Côte d’Ivoire: un proche de Guillaume Soro écroué pour «complot»

Patrouille des forces de sécurité ivoiriennes à Bouaké, mardi 23 mai 2017, après les incidents survenus le même jour autour d'une manifestation d'ex-rebelles démobilisés.
© REUTERS/Abdul Fatai

En Côte d’Ivoire, Souleymane Kamaraté Koné, dit « Soul to Soul », directeur de cabinet de l’actuel président de l’Assemblée nationale ivoirienne Guillaume Soro, a été mis en examen ce lundi soir 9 octobre dans le cadre de l’enquête sur les caches d’armes, découvertes le 11 mai dernier lors de la mutinerie à Bouaké. Il a été écroué pour « complot », a annoncé le procureur de la République Richard-Christophe Adou.

Les abords du palais de justice sont sécurisés par la police, le quartier est quadrillé. Les bureaux du procureur et du juge d'instruction qui doit signifier son inculpation à « Soul to Soul » ressemblent à une forteresse imprenable. Des mesures de sécurité exceptionnelles pour Souleymane Karamaté Koné, qui n'est autre que le directeur de cabinet du président de l'Assemblée nationale Guillaume Soro.
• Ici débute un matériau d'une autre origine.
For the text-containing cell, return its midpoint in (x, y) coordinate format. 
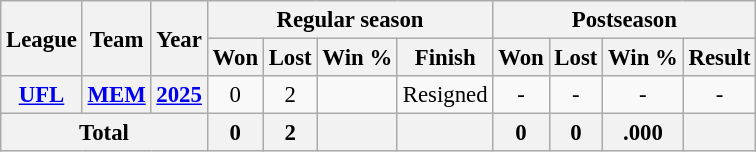
2025 (179, 95)
Postseason (624, 20)
Year (179, 38)
MEM (116, 95)
Team (116, 38)
UFL (42, 95)
Finish (444, 58)
League (42, 38)
.000 (643, 133)
Result (720, 58)
Total (104, 133)
Regular season (350, 20)
Resigned (444, 95)
Determine the (x, y) coordinate at the center of the cell enclosing the given text.  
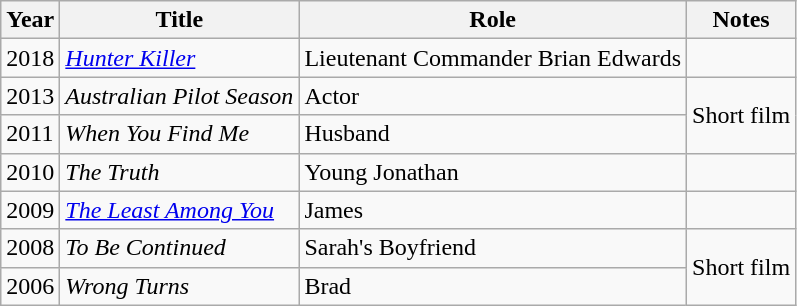
The Truth (180, 172)
2013 (30, 96)
2006 (30, 286)
Young Jonathan (493, 172)
2010 (30, 172)
Role (493, 20)
Hunter Killer (180, 58)
Title (180, 20)
Sarah's Boyfriend (493, 248)
2011 (30, 134)
Year (30, 20)
Wrong Turns (180, 286)
Brad (493, 286)
2018 (30, 58)
Lieutenant Commander Brian Edwards (493, 58)
When You Find Me (180, 134)
Notes (742, 20)
Actor (493, 96)
The Least Among You (180, 210)
Australian Pilot Season (180, 96)
2009 (30, 210)
To Be Continued (180, 248)
Husband (493, 134)
2008 (30, 248)
James (493, 210)
Identify which cell holds the provided text, then report its [X, Y] central coordinate. 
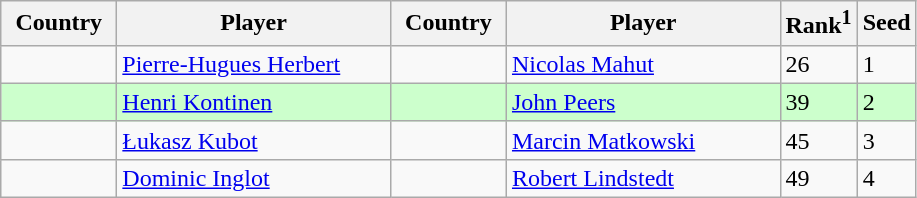
45 [818, 140]
Dominic Inglot [254, 178]
1 [886, 64]
Łukasz Kubot [254, 140]
Nicolas Mahut [643, 64]
39 [818, 102]
Robert Lindstedt [643, 178]
26 [818, 64]
2 [886, 102]
Henri Kontinen [254, 102]
3 [886, 140]
49 [818, 178]
Pierre-Hugues Herbert [254, 64]
John Peers [643, 102]
Seed [886, 24]
Marcin Matkowski [643, 140]
4 [886, 178]
Rank1 [818, 24]
Search for the cell housing the specified text and yield its [x, y] center coordinate. 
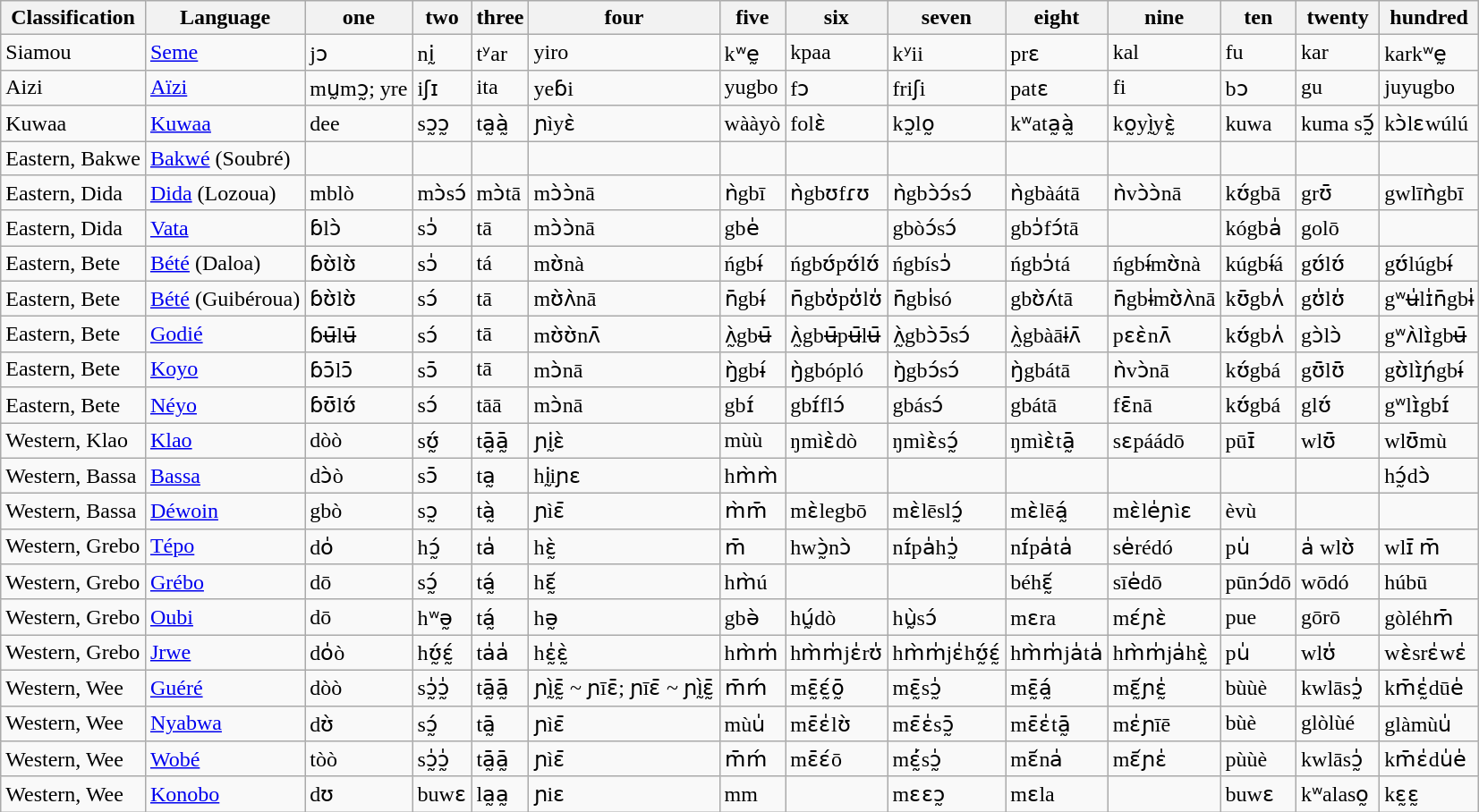
dɔ̀ò [359, 476]
hm̀ú [752, 582]
sīe̍dō [1164, 582]
kógba̍ [1258, 228]
kar [1339, 53]
hm̀m̍ja̍hɛ̰̀ [1164, 653]
Bété (Guibéroua) [225, 299]
ɲḭɛ̀ [625, 440]
ta̰ [500, 476]
yeɓi [625, 88]
dʊ [359, 795]
Oubi [225, 617]
m̀m̄ [752, 512]
ɲiɛ [625, 795]
mʊ̀ʌ̀nā [625, 299]
hm̀m̍jɛ̍hʊ̰́ɛ̰́ [947, 653]
gbɪ́flɔ́ [837, 405]
pūnɔ́dō [1258, 582]
gʊ̀lɪ̀ɲ́gbɨ́ [1430, 370]
tòò [359, 760]
ǹgbàátā [1057, 193]
km̄ɛ̰̍dūe̍ [1430, 688]
n̄gbʊ̍pʊ̍lʊ̍ [837, 299]
mɔ̀sɔ́ [442, 193]
hundred [1430, 18]
sɔ̰ɔ̰ [442, 123]
gbòɔ́sɔ́ [947, 228]
bùùè [1258, 688]
mɛ̰᷄ɲɛ̰̍ [1164, 688]
Grébo [225, 582]
kʸii [947, 53]
ɓʉ̄lʉ̄ [359, 335]
mɛ̍ɲīē [1164, 724]
ŋ̀gbópló [837, 370]
gbe̍ [752, 228]
Classification [73, 18]
dee [359, 123]
mɛ̀lēá̰ [1057, 512]
ta̍ [500, 547]
ǹvɔ̀ɔ̀nā [1164, 193]
wlʊ̄mù [1430, 440]
Bakwé (Soubré) [225, 158]
tā̰ [500, 724]
tʸar [500, 53]
kɔ̀lɛwúlú [1430, 123]
kuwa [1258, 123]
km̄ɛ̍du̍e̍ [1430, 760]
Déwoin [225, 512]
mblò [359, 193]
mm [752, 795]
six [837, 18]
sɔ̰ [442, 512]
Western, Klao [73, 440]
mùù [752, 440]
iʃɪ [442, 88]
Language [225, 18]
seven [947, 18]
kʊ́gbā [1258, 193]
kal [1164, 53]
Wobé [225, 760]
Dida (Lozoua) [225, 193]
ʌ̰̀gbʉ̄ [752, 335]
mɛ̄ɛ̍lʊ̀ [837, 724]
mɛ̰̄ɛ̰́ō̰ [837, 688]
pue [1258, 617]
ɲìyɛ̀ [625, 123]
mɛ̰̄sɔ̰̍ [947, 688]
mʊ̀ʊ̀nʌ̄ [625, 335]
Tépo [225, 547]
mɛɛɔ̰ [947, 795]
se̍rédó [1164, 547]
hɔ̰́ [442, 547]
pùùè [1258, 760]
èvù [1258, 512]
kpaa [837, 53]
hɛ̰̀ [625, 547]
ta̰à̰ [500, 123]
gbʊ̀ʌ́tā [1057, 299]
ɲḭ̀ɛ̰̄ ~ ɲīɛ̄; ɲīɛ̄ ~ ɲḭ̀ɛ̰̄ [625, 688]
three [500, 18]
gbásɔ́ [947, 405]
nɪ́pa̍hɔ̰̍ [947, 547]
ko̰yḭ̀yɛ̰̀ [1164, 123]
ǹvɔ̀nā [1164, 370]
hɛ̰̍ɛ̰̀ [625, 653]
hɛ̰᷄ [625, 582]
Bassa [225, 476]
mùu̍ [752, 724]
gʊ́lʊ́ [1339, 264]
hm̀m̍jɛ̍rʊ̍ [837, 653]
n̄gbɨ̍mʊ̀ʌ̀nā [1164, 299]
wlʊ̄ [1339, 440]
mɛ̰̍́sɔ̰̍ [947, 760]
kuma sɔ̰᷄ [1339, 123]
gòléhm̄ [1430, 617]
friʃi [947, 88]
nine [1164, 18]
Bété (Daloa) [225, 264]
ǹgbʊfɾʊ [837, 193]
hɔ̰́dɔ̀ [1430, 476]
mɛ̰̄á̰ [1057, 688]
tà̰ [500, 512]
kúgbɨ́á [1258, 264]
mʊ̀nà [625, 264]
ŋ̀gbɨ́ [752, 370]
mɛ̀legbō [837, 512]
mɛ᷄na̍ [1057, 760]
dʊ̀ [359, 724]
glòlùé [1339, 724]
mɛ̄ɛ̍tā̰ [1057, 724]
Guéré [225, 688]
ńgbísɔ̍ [947, 264]
pɛɛ̀nʌ̄ [1164, 335]
Néyo [225, 405]
kʊ́gbʌ̍ [1258, 335]
wlʊ̍ [1339, 653]
Klao [225, 440]
fu [1258, 53]
fɛ̄nā [1164, 405]
kʊ̄gbʌ̍ [1258, 299]
gʷlɪ̀gbɪ́ [1430, 405]
hwɔ̰̀nɔ̀ [837, 547]
a̍ wlʊ̀ [1339, 547]
Konobo [225, 795]
mɛ̄ɛ́ō [837, 760]
kʷalaso̰ [1339, 795]
Aizi [73, 88]
glʊ́ [1339, 405]
hm̀m̍ [752, 653]
ta̍a̍ [500, 653]
Jrwe [225, 653]
ŋmìɛ̀tā̰ [1057, 440]
ŋ̀gbɔ́sɔ́ [947, 370]
pūɪ̄ [1258, 440]
ǹgbɔ̀ɔ́sɔ́ [947, 193]
hə̰ [625, 617]
yiro [625, 53]
ńgbʊ́pʊ́lʊ́ [837, 264]
four [625, 18]
Seme [225, 53]
wààyò [752, 123]
Vata [225, 228]
mɛ̄ɛ̍sɔ̰̄ [947, 724]
bɔ [1258, 88]
jɔ [359, 53]
mɔ̀tā [500, 193]
ɓlɔ̀ [359, 228]
ten [1258, 18]
ǹgbī [752, 193]
yugbo [752, 88]
Nyabwa [225, 724]
gbátā [1057, 405]
kɛ̰ɛ̰ [1430, 795]
m̄ [752, 547]
fi [1164, 88]
ńgbɨ́ [752, 264]
prɛ [1057, 53]
nɪ́pa̍ta̍ [1057, 547]
eight [1057, 18]
ŋmìɛ̀dò [837, 440]
nḭ [442, 53]
ʌ̰̀gbʉ̄pʉ̄lʉ̄ [837, 335]
gʊ́lúgbɨ́ [1430, 264]
mɛla [1057, 795]
ʌ̰̀gbɔ̀ɔ̄sɔ́ [947, 335]
golō [1339, 228]
ńgbɔ̍tá [1057, 264]
Godié [225, 335]
wɛ̀srɛ̍wɛ̍ [1430, 653]
ŋmìɛ̀sɔ̰́ [947, 440]
gwlīǹgbī [1430, 193]
Siamou [73, 53]
béhɛ̰᷄ [1057, 582]
tá [500, 264]
folɛ̀ [837, 123]
kʷḛ [752, 53]
mɛ̀le̍ɲìɛ [1164, 512]
karkʷḛ [1430, 53]
la̰a̰ [500, 795]
n̄gbi̍só [947, 299]
do̍ò [359, 653]
Eastern, Bakwe [73, 158]
gōrō [1339, 617]
gɔ̀lɔ̀ [1339, 335]
mɛra [1057, 617]
mɛ̀lēslɔ̰́ [947, 512]
twenty [1339, 18]
kɔ̰lo̰ [947, 123]
glàmùu̍ [1430, 724]
hʷə̰ [442, 617]
do̍ [359, 547]
kʷata̰à̰ [1057, 123]
hm̀m̍ja̍ta̍ [1057, 653]
one [359, 18]
gbɔ̍fɔ́tā [1057, 228]
ʌ̰̀gbàāɨʌ̄ [1057, 335]
five [752, 18]
mɛ́ɲɛ̀ [1164, 617]
juyugbo [1430, 88]
gbò [359, 512]
mṵmɔ̰; yre [359, 88]
hʊ̰́ɛ̰́ [442, 653]
húbū [1430, 582]
n̄gbɨ́ [752, 299]
gʊ̍lʊ̍ [1339, 299]
fɔ [837, 88]
sʊ̰́ [442, 440]
ŋ̀gbátā [1057, 370]
gu [1339, 88]
Koyo [225, 370]
hṵ̀sɔ́ [947, 617]
patɛ [1057, 88]
hṵ́dò [837, 617]
wōdó [1339, 582]
ita [500, 88]
grʊ̄ [1339, 193]
gbə̀ [752, 617]
bùè [1258, 724]
tāā [500, 405]
Aïzi [225, 88]
two [442, 18]
hm̀m̀ [752, 476]
gʷʉ̍lɪ̍n̄gbɨ̍ [1430, 299]
ɓɔ̄lɔ̄ [359, 370]
gbɪ́ [752, 405]
sɛpáádō [1164, 440]
wlɪ̄ m̄ [1430, 547]
mɛ᷄ɲɛ̍ [1164, 760]
ńgbɨ́mʊ̀nà [1164, 264]
ɓʊ̄lʊ́ [359, 405]
gʊ̄lʊ̄ [1339, 370]
hḭiɲɛ [625, 476]
gʷʌ̀lɪ̀gbʉ̄ [1430, 335]
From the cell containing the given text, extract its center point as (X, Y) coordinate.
Il est aussi celui chez qui, à Bouaké, une gigantesque cache d’armes avait été découverte le 11 mai dernier, au plus fort des mutineries du printemps. « Au regard de la gravité des faits de détention, de cession d'armes de guerre et de munitions de première catégorie, ainsi que de complot contre l'autorité de l'Etat, M. Souleymane Karamaté Koné a été interpellé ce lundi 9 octobre 2017, a déclaré Richard-Christophe Adou, le procureur de la République. Une information judiciaire avec mandat de dépôt a été ouverte contre lui et toute autre personne concernée. »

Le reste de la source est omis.